Rewrite the material below with every instance of "Image resolution" substituted by "Display resolution", leaving all other text unchanged.

DATA >>
===

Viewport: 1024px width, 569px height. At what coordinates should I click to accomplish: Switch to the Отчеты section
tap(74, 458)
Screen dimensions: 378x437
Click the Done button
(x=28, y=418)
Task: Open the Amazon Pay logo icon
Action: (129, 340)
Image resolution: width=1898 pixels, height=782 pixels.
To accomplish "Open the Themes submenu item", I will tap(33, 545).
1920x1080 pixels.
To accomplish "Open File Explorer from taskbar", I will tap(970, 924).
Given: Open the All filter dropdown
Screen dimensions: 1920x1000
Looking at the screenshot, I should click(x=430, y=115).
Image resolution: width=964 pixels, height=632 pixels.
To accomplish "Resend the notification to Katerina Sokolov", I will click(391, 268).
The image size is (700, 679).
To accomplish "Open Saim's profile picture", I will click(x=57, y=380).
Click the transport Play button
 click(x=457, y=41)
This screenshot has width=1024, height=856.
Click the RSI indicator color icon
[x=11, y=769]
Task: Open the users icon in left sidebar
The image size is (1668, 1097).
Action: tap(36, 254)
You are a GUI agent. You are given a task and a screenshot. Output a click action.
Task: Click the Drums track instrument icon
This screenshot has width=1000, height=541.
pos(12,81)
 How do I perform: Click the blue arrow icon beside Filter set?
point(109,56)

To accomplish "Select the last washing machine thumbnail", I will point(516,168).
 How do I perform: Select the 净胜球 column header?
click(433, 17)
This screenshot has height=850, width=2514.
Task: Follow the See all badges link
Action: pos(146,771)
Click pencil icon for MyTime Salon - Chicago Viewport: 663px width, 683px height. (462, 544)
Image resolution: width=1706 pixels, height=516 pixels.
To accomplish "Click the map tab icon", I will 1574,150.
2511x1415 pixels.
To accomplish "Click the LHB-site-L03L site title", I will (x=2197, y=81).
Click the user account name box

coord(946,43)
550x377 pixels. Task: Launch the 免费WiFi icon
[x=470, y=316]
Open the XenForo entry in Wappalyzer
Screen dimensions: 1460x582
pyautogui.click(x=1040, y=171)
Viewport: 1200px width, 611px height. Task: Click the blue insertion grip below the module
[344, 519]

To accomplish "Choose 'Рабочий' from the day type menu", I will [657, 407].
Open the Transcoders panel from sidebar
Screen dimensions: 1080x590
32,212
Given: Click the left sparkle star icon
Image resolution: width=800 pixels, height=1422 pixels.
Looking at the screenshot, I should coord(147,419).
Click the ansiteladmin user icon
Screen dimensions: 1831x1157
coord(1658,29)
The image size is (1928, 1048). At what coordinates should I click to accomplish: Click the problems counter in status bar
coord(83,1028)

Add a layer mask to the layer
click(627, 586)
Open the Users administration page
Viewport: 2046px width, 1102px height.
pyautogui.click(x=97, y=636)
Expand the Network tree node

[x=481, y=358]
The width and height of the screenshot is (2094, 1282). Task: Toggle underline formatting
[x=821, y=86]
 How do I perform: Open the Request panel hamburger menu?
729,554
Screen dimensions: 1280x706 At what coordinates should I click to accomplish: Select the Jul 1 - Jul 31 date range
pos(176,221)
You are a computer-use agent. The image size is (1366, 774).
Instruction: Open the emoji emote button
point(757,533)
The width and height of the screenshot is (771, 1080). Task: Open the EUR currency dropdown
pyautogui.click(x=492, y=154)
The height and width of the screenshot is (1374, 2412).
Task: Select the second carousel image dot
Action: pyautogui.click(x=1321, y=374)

===

RESULT >>
Viewport: 1024px width, 569px height. At what coordinates should I click to accomplish: Switch to the Отчеты section
tap(74, 458)
Screen dimensions: 378x437
Click the Done button
(x=28, y=418)
Task: Open the Amazon Pay logo icon
Action: (129, 340)
Display resolution: width=1898 pixels, height=782 pixels.
To accomplish "Open the Themes submenu item", I will tap(33, 545).
1920x1080 pixels.
To accomplish "Open File Explorer from taskbar", I will tap(970, 924).
Given: Open the All filter dropdown
Screen dimensions: 1920x1000
Looking at the screenshot, I should click(x=430, y=115).
Display resolution: width=964 pixels, height=632 pixels.
To accomplish "Resend the notification to Katerina Sokolov", I will click(391, 268).
The image size is (700, 679).
To accomplish "Open Saim's profile picture", I will click(x=57, y=380).
Click the transport Play button
 click(x=457, y=41)
This screenshot has width=1024, height=856.
Click the RSI indicator color icon
[x=11, y=769]
Task: Open the users icon in left sidebar
The image size is (1668, 1097).
Action: tap(36, 254)
You are a GUI agent. You are given a task and a screenshot. Output a click action.
Task: Click the Drums track instrument icon
This screenshot has width=1000, height=541.
pos(12,81)
 How do I perform: Click the blue arrow icon beside Filter set?
point(109,56)

To accomplish "Select the last washing machine thumbnail", I will point(516,168).
 How do I perform: Select the 净胜球 column header?
click(433, 17)
This screenshot has height=850, width=2514.
Task: Follow the See all badges link
Action: pos(146,771)
Click pencil icon for MyTime Salon - Chicago Viewport: 663px width, 683px height. (462, 544)
Display resolution: width=1706 pixels, height=516 pixels.
To accomplish "Click the map tab icon", I will 1574,150.
2511x1415 pixels.
To accomplish "Click the LHB-site-L03L site title", I will (x=2197, y=81).
Click the user account name box

coord(946,43)
550x377 pixels. Task: Launch the 免费WiFi icon
[x=470, y=316]
Open the XenForo entry in Wappalyzer
Screen dimensions: 1460x582
pyautogui.click(x=1040, y=171)
Viewport: 1200px width, 611px height. Task: Click the blue insertion grip below the module
[344, 519]

To accomplish "Choose 'Рабочий' from the day type menu", I will [657, 407].
Open the Transcoders panel from sidebar
Screen dimensions: 1080x590
32,212
Given: Click the left sparkle star icon
Display resolution: width=800 pixels, height=1422 pixels.
Looking at the screenshot, I should coord(147,419).
Click the ansiteladmin user icon
Screen dimensions: 1831x1157
coord(1658,29)
The image size is (1928, 1048). At what coordinates should I click to accomplish: Click the problems counter in status bar
coord(83,1028)

Add a layer mask to the layer
click(627, 586)
Open the Users administration page
Viewport: 2046px width, 1102px height.
pyautogui.click(x=97, y=636)
Expand the Network tree node

[x=481, y=358]
The width and height of the screenshot is (2094, 1282). Task: Toggle underline formatting
[x=821, y=86]
 How do I perform: Open the Request panel hamburger menu?
729,554
Screen dimensions: 1280x706 At what coordinates should I click to accomplish: Select the Jul 1 - Jul 31 date range
pos(176,221)
You are a computer-use agent. The image size is (1366, 774).
Instruction: Open the emoji emote button
point(757,533)
The width and height of the screenshot is (771, 1080). Task: Open the EUR currency dropdown
pyautogui.click(x=492, y=154)
The height and width of the screenshot is (1374, 2412).
Task: Select the second carousel image dot
Action: pyautogui.click(x=1321, y=374)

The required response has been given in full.